Thursday, June 17, 2004

Choices

I started the morning off in a happy-about-the-world mood. A kind of bouncy benevolence that makes me smile at the parade of loonies* outside my window.

Then I thought I'd have a trawl through Ananova. Oopsies.

"A woman paid £10,000 to have her new Mini Cooper customised - just so it could match her £20 handbag."

She said: "When I'm out on the road lots of people wave and beep at me - they must think there's a movie star inside."

Or a complete idiot. I vote for idiot.

Perhaps this is what happens when you have far too much choice as a consumer.

Choice, like freedom is a dangerous thing apparently.

It looks like people are seriously stressed out in the biscuit aisle when faced with SO MUCH CHOICE. There's simply too much on offer. It's too hard.

Psychologist Dr Aric Sigman, author of the report, said: "Humans now have to make more decisions in a single day than a caveman did in a lifetime."

Yes, they do. Humans also have to drive cars, solve quadratic equations and figure out how to program the VCR.

I suppose it shouldn't come as a surprise that certain members of the intelligentsia are using the life of a caveman as a baseline measurement for what we should be doing. Take their ideas on the environment, politics and industry to their natural conclusion and we'll all be huddling in caves sometime soon.

There is a solution out there, of course, and I've seen it first hand. When I travelled to Russia years ago, they still had the old products in stores. One brand. The comrade brand. 'Twas simple. You wanted a 2 in 1 shampoo and conditioner (and body soap and detergent and washing up liquid)? You got the boiled horsefat bar, baby. No choice there.

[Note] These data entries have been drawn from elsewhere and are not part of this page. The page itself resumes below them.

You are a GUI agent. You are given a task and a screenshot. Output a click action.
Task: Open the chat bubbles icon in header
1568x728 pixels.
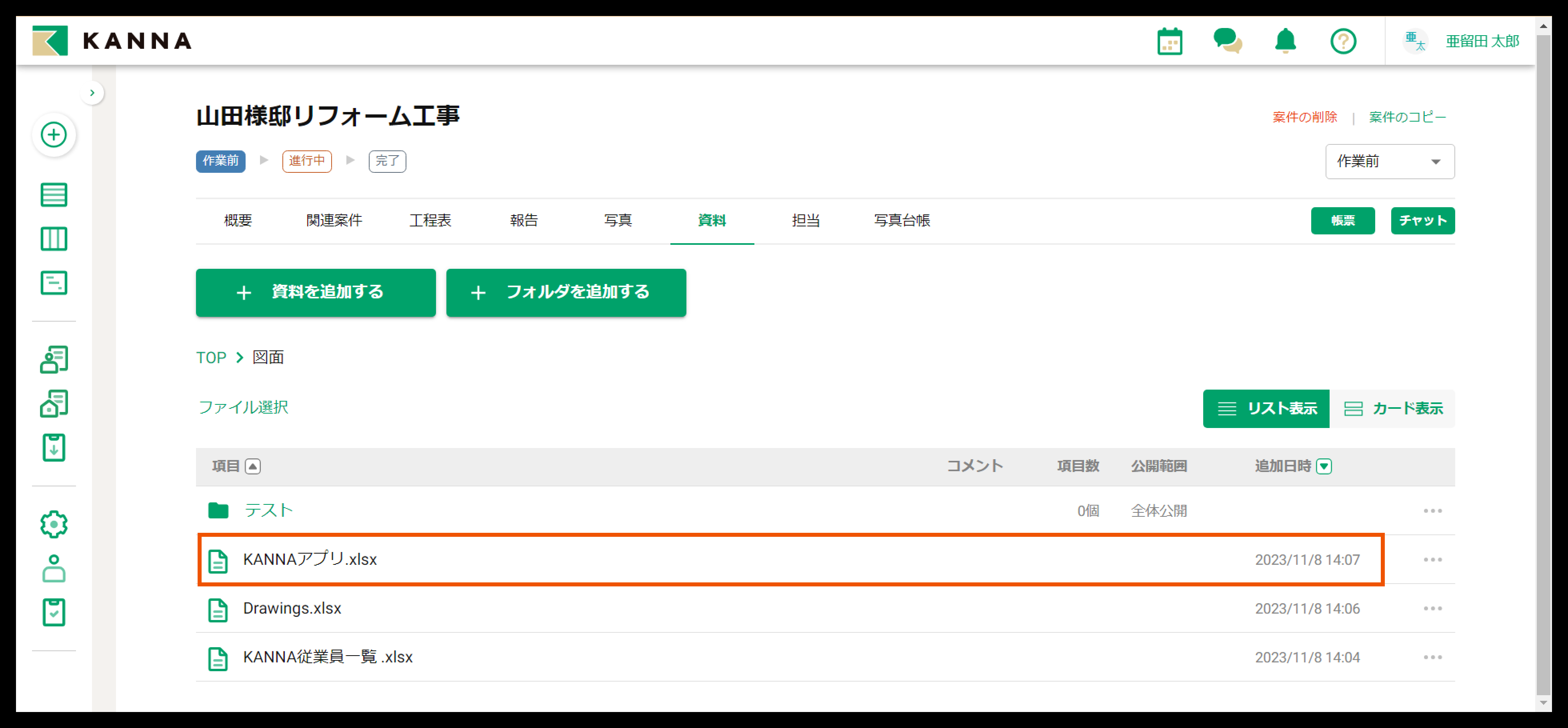pyautogui.click(x=1227, y=41)
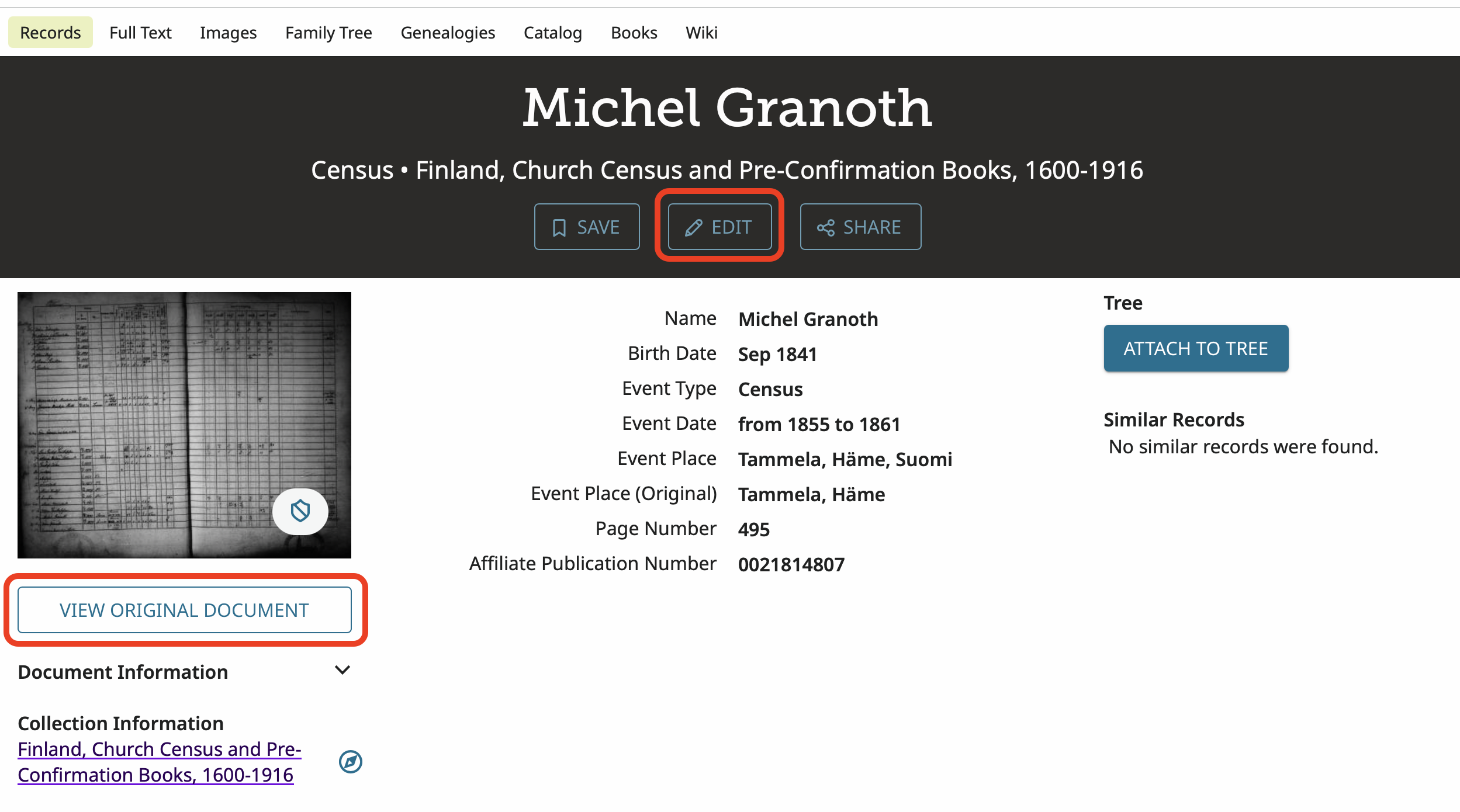Image resolution: width=1460 pixels, height=812 pixels.
Task: Select the Records tab
Action: [50, 33]
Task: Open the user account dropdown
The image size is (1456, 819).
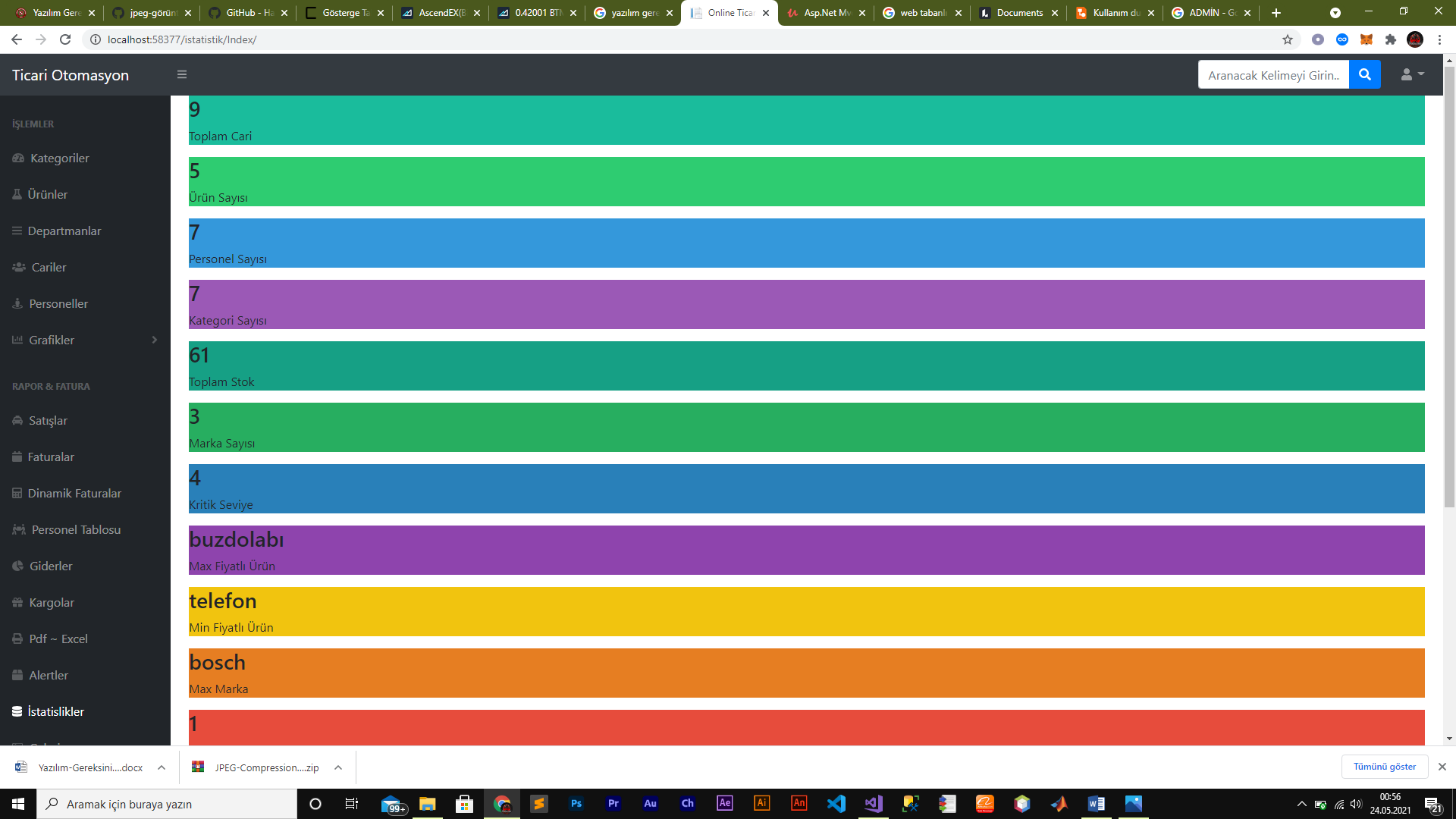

Go back 20 years or so in Russia and you didn't even have a choice as to what you did with your life, almost no choice as to the name of your child (I *narrowly* escaped being named 'Traktorina' at the Palace of Names or Palace of Registrations or some such place.) and certainly didn't have the power to choose not to live in an oppresive regime.

It's also a fascinating point that whilst Americans have 'too much' choice in brands of products, the American government is busy Antitrusting any company over a certain size. Can't have too few companies with too much market share, can't have too many companies with too little market share.





* I'll tell you about those in another post.